— Description of the task —
Which lines run from the one containing "617x355 pixels." to the end of the entries? Copy them exactly, both ends included, and give nothing else.

**** Input material

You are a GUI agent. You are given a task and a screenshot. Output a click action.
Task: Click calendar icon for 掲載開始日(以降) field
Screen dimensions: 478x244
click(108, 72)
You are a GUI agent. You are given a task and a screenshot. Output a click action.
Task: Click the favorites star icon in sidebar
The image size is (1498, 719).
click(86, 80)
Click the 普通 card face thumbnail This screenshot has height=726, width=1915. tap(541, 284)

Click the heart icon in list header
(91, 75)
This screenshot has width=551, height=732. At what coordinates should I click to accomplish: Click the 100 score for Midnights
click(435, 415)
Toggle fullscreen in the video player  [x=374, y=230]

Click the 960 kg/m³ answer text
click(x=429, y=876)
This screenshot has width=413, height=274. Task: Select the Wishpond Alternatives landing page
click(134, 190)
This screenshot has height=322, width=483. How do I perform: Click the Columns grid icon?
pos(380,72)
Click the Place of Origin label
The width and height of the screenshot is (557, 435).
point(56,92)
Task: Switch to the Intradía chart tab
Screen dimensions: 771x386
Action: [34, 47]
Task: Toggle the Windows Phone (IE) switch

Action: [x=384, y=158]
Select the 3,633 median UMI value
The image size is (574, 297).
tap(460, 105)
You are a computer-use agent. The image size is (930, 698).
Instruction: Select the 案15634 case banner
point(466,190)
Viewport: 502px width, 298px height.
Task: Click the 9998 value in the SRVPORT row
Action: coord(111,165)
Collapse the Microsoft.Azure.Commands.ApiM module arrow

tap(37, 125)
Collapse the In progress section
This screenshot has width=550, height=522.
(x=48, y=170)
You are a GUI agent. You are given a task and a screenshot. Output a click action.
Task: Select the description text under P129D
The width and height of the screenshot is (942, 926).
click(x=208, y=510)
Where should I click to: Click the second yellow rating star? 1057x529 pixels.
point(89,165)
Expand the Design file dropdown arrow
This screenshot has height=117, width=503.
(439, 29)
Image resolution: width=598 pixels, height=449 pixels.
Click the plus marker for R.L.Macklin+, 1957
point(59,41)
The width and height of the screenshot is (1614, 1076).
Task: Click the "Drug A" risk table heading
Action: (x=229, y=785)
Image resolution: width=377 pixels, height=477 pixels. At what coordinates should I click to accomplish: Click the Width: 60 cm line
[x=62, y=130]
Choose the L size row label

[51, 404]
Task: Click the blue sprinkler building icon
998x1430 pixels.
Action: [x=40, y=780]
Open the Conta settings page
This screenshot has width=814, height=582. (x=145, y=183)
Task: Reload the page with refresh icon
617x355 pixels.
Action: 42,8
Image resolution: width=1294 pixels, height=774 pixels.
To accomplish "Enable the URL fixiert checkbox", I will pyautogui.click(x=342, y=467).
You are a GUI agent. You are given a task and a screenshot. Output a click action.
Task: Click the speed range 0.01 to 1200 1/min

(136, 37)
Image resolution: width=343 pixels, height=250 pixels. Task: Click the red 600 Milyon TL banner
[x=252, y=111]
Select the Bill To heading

********

— Worked solution —
617x355 pixels.
Action: 42,8
Image resolution: width=1294 pixels, height=774 pixels.
To accomplish "Enable the URL fixiert checkbox", I will pyautogui.click(x=342, y=467).
You are a GUI agent. You are given a task and a screenshot. Output a click action.
Task: Click the speed range 0.01 to 1200 1/min

(136, 37)
Image resolution: width=343 pixels, height=250 pixels. Task: Click the red 600 Milyon TL banner
[x=252, y=111]
Select the Bill To heading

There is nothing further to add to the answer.